Naar Gereformeerde belijdenis wordt ook ten deze alzoo met den Christus rechtstreeks gerekend, als tegenwoordig zijnde en woning makende in zijn volk, actief werkende in de gemeente, inzijnde in de regeering zijner kerk op aarde, en werkende in de enkele personen, zoowel zaligmakend als ambtelijk.

En hieruit nu, en hieruit alleen, vloeit de eisch voort, dat geen prediker optrede zonder roeping en zending van Christus' wege te hebben, en zonder deze roeping en zending zóó te kunnen vindiceeren, dat ook de gemeente ze grijpe, erkenne en er voor zwichte.

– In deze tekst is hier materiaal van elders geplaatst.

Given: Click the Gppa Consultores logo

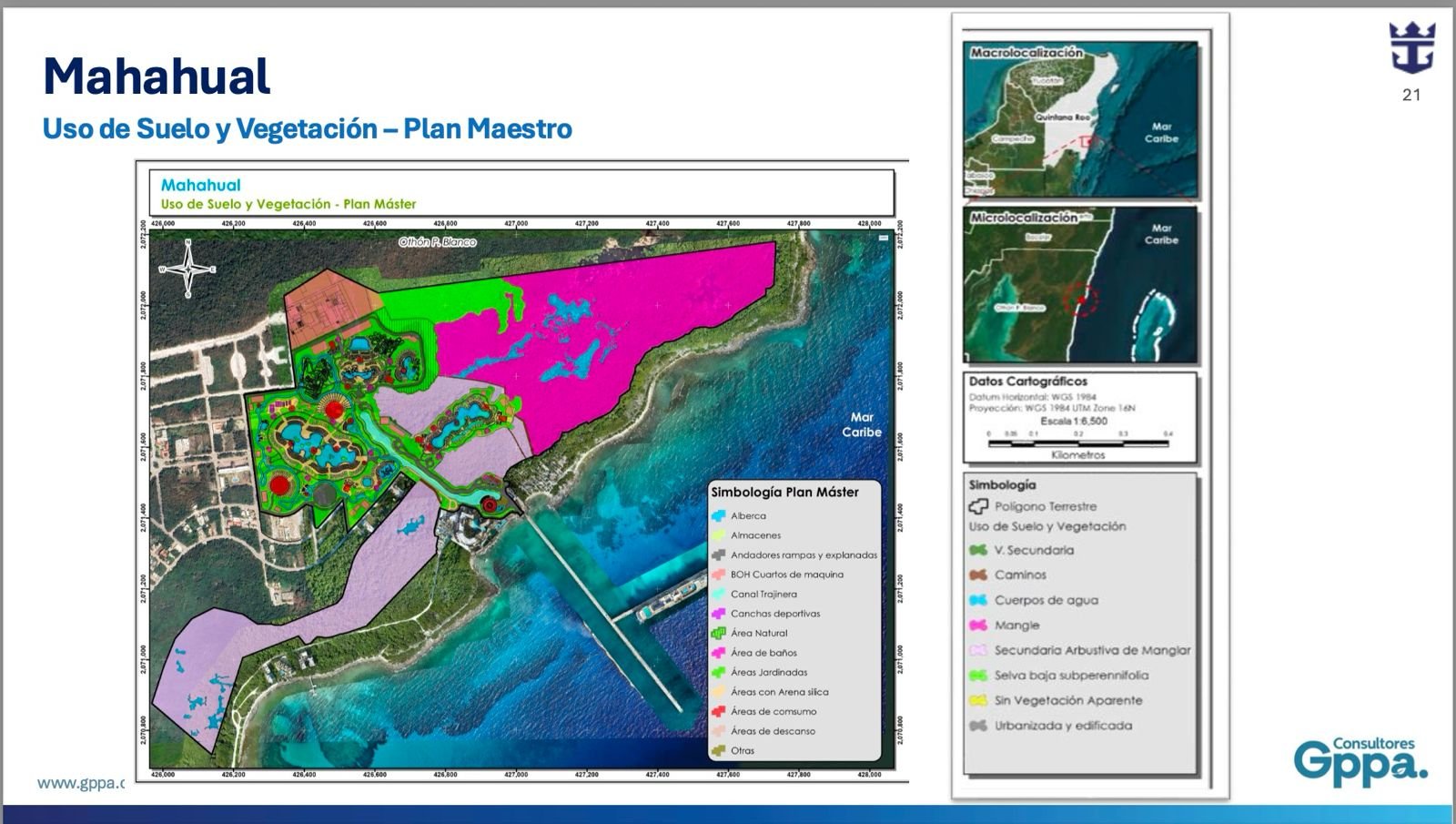Looking at the screenshot, I should 1360,759.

En daarom is niets zoo ongereformeerd als het voorgeven dat een prediker kan volstaan met een automaat te zijn, die zeker lesje opzegt, of ook een roerend spreker, die u meesleept.

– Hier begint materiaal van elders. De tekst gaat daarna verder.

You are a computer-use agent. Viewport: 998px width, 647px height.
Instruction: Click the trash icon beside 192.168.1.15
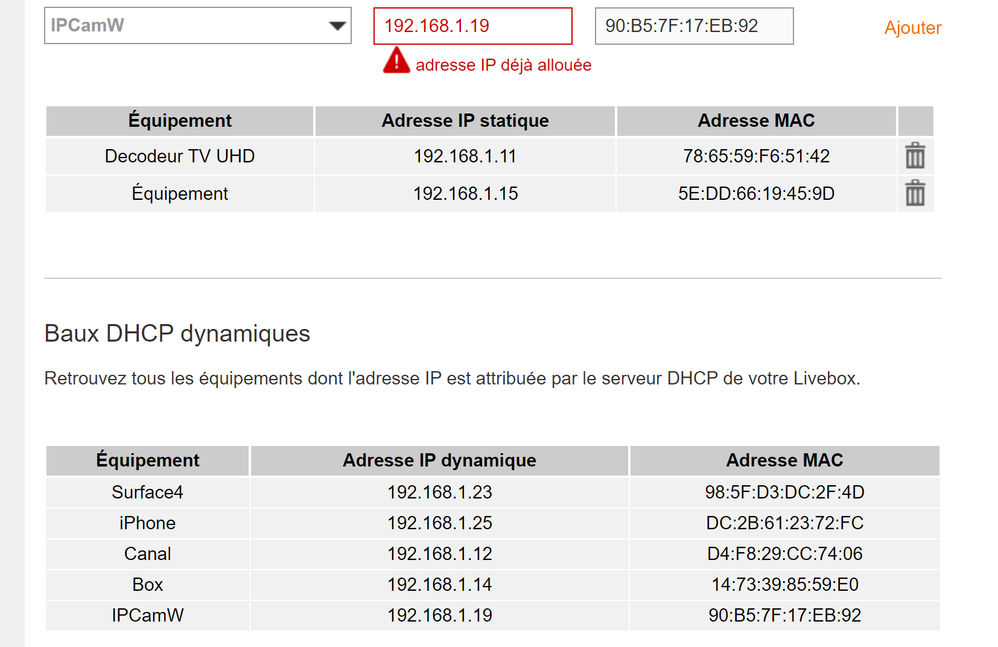pos(914,193)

Neen, het komt er vóór alle dingen op aan, of hij erkennen en belijden en betuigen kan door Christus onzen Koning, én persoonlijk én door het instrument van zijn gemeente, geroepen te zijn.

Kerk. en School.

IV.

Ten slotte rest ons nog een opzettelijke toetsing van het door zeer enkelen slechts, maar door die enkelen dan toch met ernst, voorgestane denkbeeld, dat de kerk, zonder contract of overeenkomst, krachtens eigen of ontvangen recht, in de school behoort op te treden.

Beide stelsels staan saam tegenover de contract-idée, maar loopen voor het overige geheel uiteen, zoodat ook wij verplicht zijn beide afzonderlijk te behandelen.

De kerk, zoo zeggen de voorstanders van de eerste dezer beide stelsels, treedt in de school krachtens eigen recht, in den naam van Jezus, binnen; keurt er de spijs die aan de kinderen wordt voortgezet; en weert wat schadelijk is, om wat voedzame spijze is te zegenen.

Dit stelsel is volstrekt, en breidt zich dientengevolge over elk onderwijs uit, zoowel lager, als middelbaar en hooger.

Het gaat uit van de grondstelling, dat de beslissing over de waarheid, over heel de uitgestrektheid van haar terrein, aan de kerk is toevertrouwd, en dat wie recht van beslissing bezit, ook recht moet bezitten tot handhaving der waarheid en afwering van de dwaling,

Want wel wordt dit stelsel soms ook in minder volstrekten zin aangedrongen, en beperkt tot de school van de jonge kinderen, als van het zaad der kerk; maar dit is halfheid. Wie uitgaat van het beginsel dat de kerk uit eigenen rechte aan elke school kan aankloppen en moet worden binnengelaten, om er te oordeelen, kan dit recht aan niets anders ontleenen, dan aan bevoegdheid haar door Christus gegeven, om op heel het gebied des menschelijken levens tusschen waarheid en leugen, tusschen goed en kwaad oordeelend te beslissen.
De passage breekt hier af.